* TASK BRIEF *
Can you copy out every line of the listing below word for word, leaving out any picture?

* SUPPLIED INFORMATION *
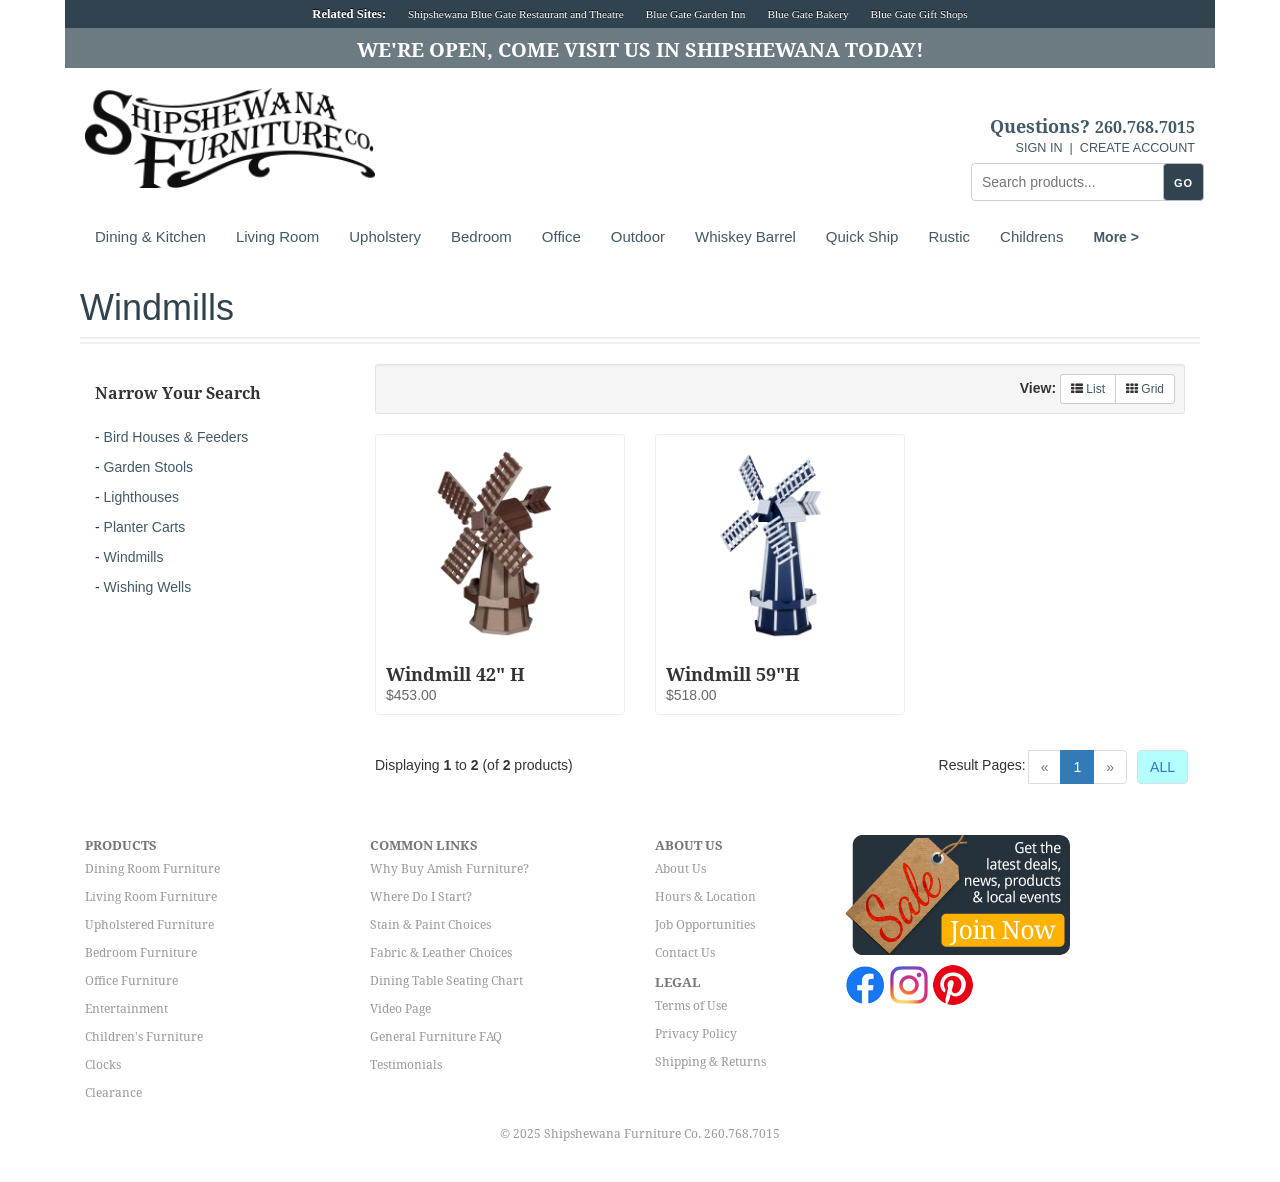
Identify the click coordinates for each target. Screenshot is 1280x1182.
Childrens (1031, 236)
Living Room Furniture (151, 897)
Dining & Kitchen (150, 236)
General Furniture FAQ (436, 1037)
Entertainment (126, 1009)
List (1088, 389)
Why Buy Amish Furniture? (449, 869)
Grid (1145, 389)
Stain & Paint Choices (430, 925)
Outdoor (638, 236)
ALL (1162, 767)
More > (1116, 237)
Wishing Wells (148, 587)
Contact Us (685, 953)
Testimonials (406, 1065)
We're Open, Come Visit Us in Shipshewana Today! (640, 50)
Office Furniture (131, 981)
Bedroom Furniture (141, 953)
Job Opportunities (705, 925)
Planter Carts (145, 527)
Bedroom (481, 236)
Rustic (949, 236)
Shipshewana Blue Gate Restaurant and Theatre (516, 14)
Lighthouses (142, 497)
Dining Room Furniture (152, 869)
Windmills (134, 557)
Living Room (277, 236)
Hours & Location (705, 897)
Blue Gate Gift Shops (918, 14)
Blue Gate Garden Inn (696, 14)
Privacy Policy (696, 1034)
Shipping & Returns (710, 1062)
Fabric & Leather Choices (441, 953)
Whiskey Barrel (745, 236)
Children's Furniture (144, 1037)
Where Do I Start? (421, 897)
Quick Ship (862, 236)
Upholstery (385, 236)
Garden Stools (149, 467)
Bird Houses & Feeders (176, 437)
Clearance (113, 1093)
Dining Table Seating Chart (446, 981)
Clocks (103, 1065)
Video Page (400, 1009)
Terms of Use (691, 1006)
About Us (680, 869)
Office (561, 236)
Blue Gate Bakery (807, 14)
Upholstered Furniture (149, 925)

* EXERCISE RESULT *
Identify the click coordinates for each target. Screenshot is 1280x1182.
Childrens (1031, 236)
Living Room Furniture (151, 897)
Dining & Kitchen (150, 236)
General Furniture FAQ (436, 1037)
Entertainment (126, 1009)
List (1088, 389)
Why Buy Amish Furniture? (449, 869)
Grid (1145, 389)
Stain & Paint Choices (430, 925)
Outdoor (638, 236)
ALL (1162, 767)
More > (1116, 237)
Wishing Wells (148, 587)
Contact Us (685, 953)
Testimonials (406, 1065)
We're Open, Come Visit Us in Shipshewana Today! (640, 50)
Office Furniture (131, 981)
Bedroom Furniture (141, 953)
Job Opportunities (705, 925)
Planter Carts (145, 527)
Bedroom (481, 236)
Rustic (949, 236)
Shipshewana Blue Gate Restaurant and Theatre (516, 14)
Lighthouses (142, 497)
Dining Room Furniture (152, 869)
Windmills (134, 557)
Living Room (277, 236)
Hours & Location (705, 897)
Blue Gate Gift Shops (918, 14)
Blue Gate Garden Inn (696, 14)
Privacy Policy (696, 1034)
Shipping & Returns (710, 1062)
Fabric & Leather Choices (441, 953)
Whiskey Barrel (745, 236)
Children's Furniture (144, 1037)
Where Do I Start? (421, 897)
Quick Ship (862, 236)
Upholstery (385, 236)
Garden Stools (149, 467)
Bird Houses & Feeders (176, 437)
Clearance (113, 1093)
Dining Table Seating Chart (446, 981)
Clocks (103, 1065)
Video Page (400, 1009)
Terms of Use (691, 1006)
About Us (680, 869)
Office (561, 236)
Blue Gate Bakery (807, 14)
Upholstered Furniture (149, 925)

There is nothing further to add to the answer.